Mentor: Herbert Sauro, Bioengineering
Project Title: Design of a Modular, Integrated Growth and Measurement System for the Extended Characterization of Biological Parts
Abstract: A key issue in synthetic biology is the evolutionary robustness of synthetic circuits. Creation of robust circuits requires the development of design criteria to extend evolutionary timescales, and insight into the relative evolutionary fitness of different circuit designs. Experimentally, this research requires the use of multiple cell culture runs that are time-consuming and laborious. To accelerate this work, development of a high-throughput, automated, and parallel mini-chemostat and turbidostat device is proposed.
While the development of nutrient-replenishing chemostat devices dates back to 1950, and the usage of such devices is well-documented, even modern chemostats are not well-suited to evolutionary experiments. Current designs face significant issues of equipment fouling, specialized complexity, and prohibitive cost. Presently there is a lack of cost-effective options for highly parallel milliliter-scale chemostat devices which can be applied to problems in synthetic biology.

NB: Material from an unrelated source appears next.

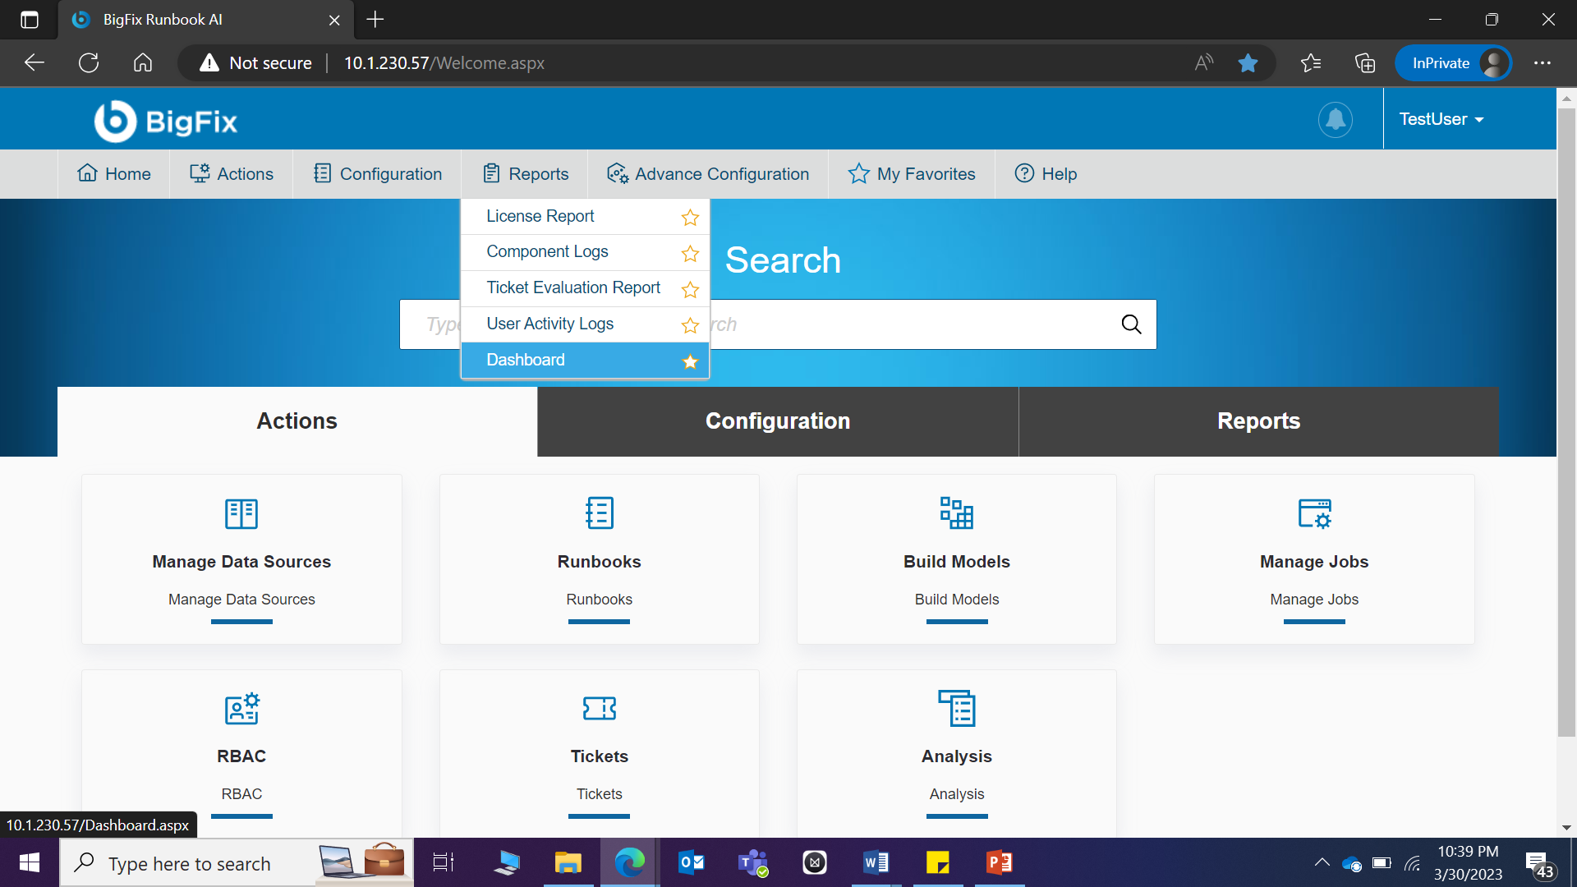Select Ticket Evaluation Report menu entry

click(573, 288)
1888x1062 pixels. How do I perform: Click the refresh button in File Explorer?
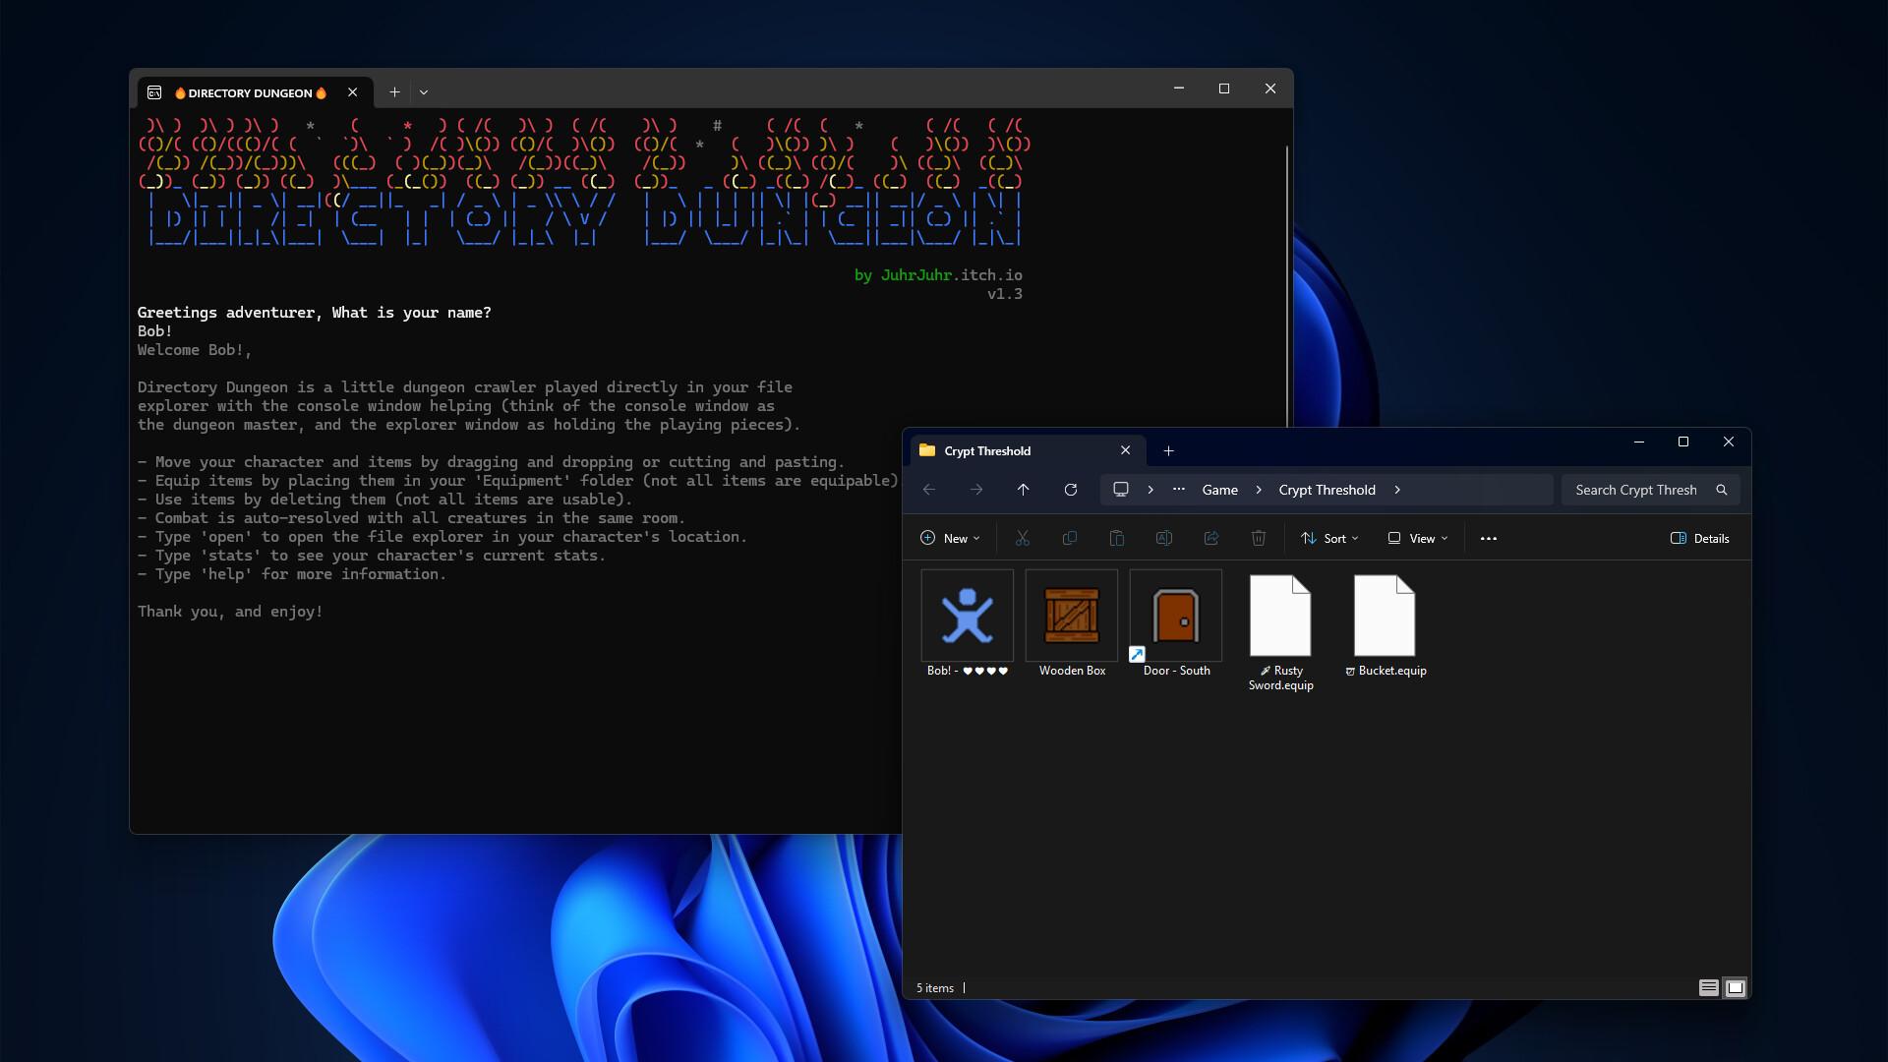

The proposed device will be small and modular, utilizing multiple standard petri dishes for parallel culture experiments. The design will feature integrated media refreshment and temperature control mechanisms. Visible and fluorescent direct-view, real-time imaging systems will be included. The device will be constructed of readily-available parts to maintain low cost. Parts will be modular such that used petri dishes can be easily removed, disposed of, and replaced. The design will be scalable such that numerous devices can be stacked or tiled for parallel experiments. An open-source software package and electronic microcontroller system will be developed to allow for automated real-time measurement and customization of growth and measurement parameters.